START Supplied information

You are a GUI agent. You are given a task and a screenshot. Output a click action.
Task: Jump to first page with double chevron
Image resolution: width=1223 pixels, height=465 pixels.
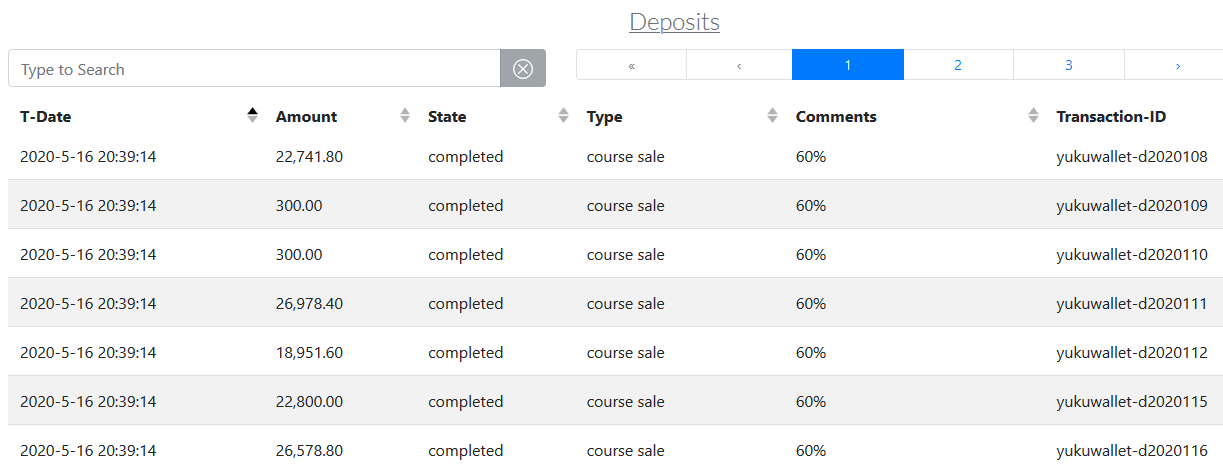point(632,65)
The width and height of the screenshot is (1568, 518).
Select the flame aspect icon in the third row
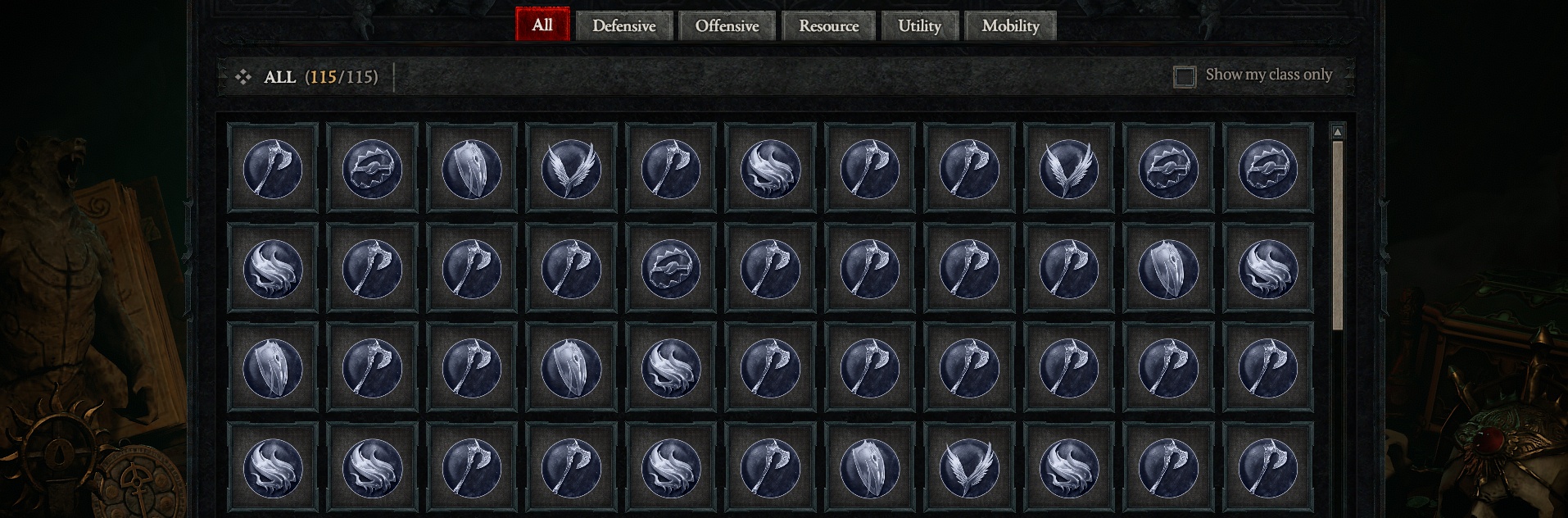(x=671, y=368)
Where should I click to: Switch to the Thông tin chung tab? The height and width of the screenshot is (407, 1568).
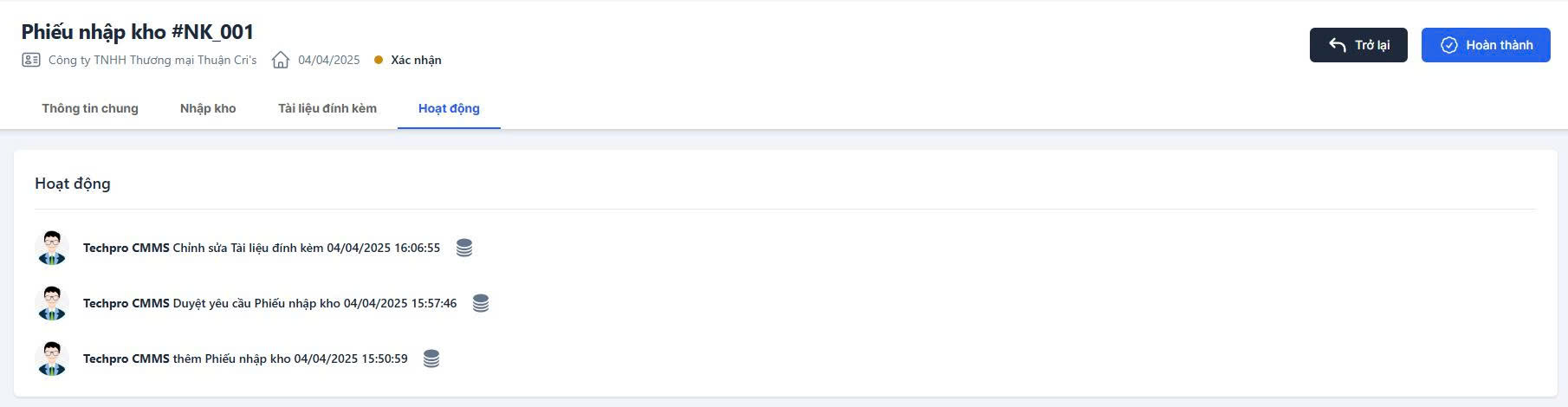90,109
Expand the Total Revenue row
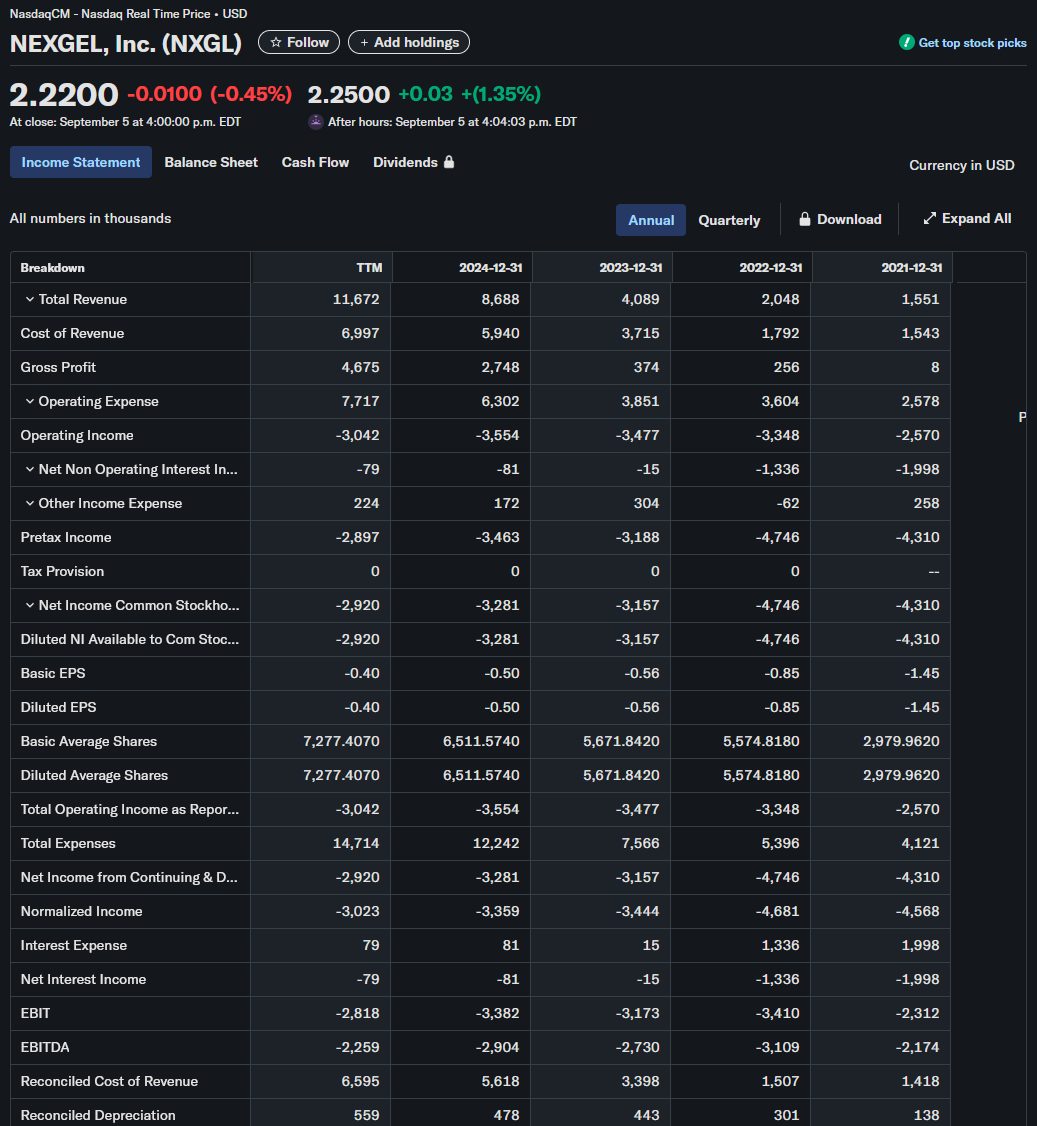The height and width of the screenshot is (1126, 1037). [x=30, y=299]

END Supplied information

Return all records verbatim and drop the pictures.

• _Answer for this exercise_
You are a GUI agent. You are given a task and a screenshot. Output a click action.
Task: Jump to first page with double chevron
Image resolution: width=1223 pixels, height=465 pixels.
point(632,65)
The width and height of the screenshot is (1568, 518).
Select the flame aspect icon in the third row
(x=671, y=368)
Where should I click to: Switch to the Thông tin chung tab? The height and width of the screenshot is (407, 1568).
90,109
Expand the Total Revenue row
The height and width of the screenshot is (1126, 1037). [x=30, y=299]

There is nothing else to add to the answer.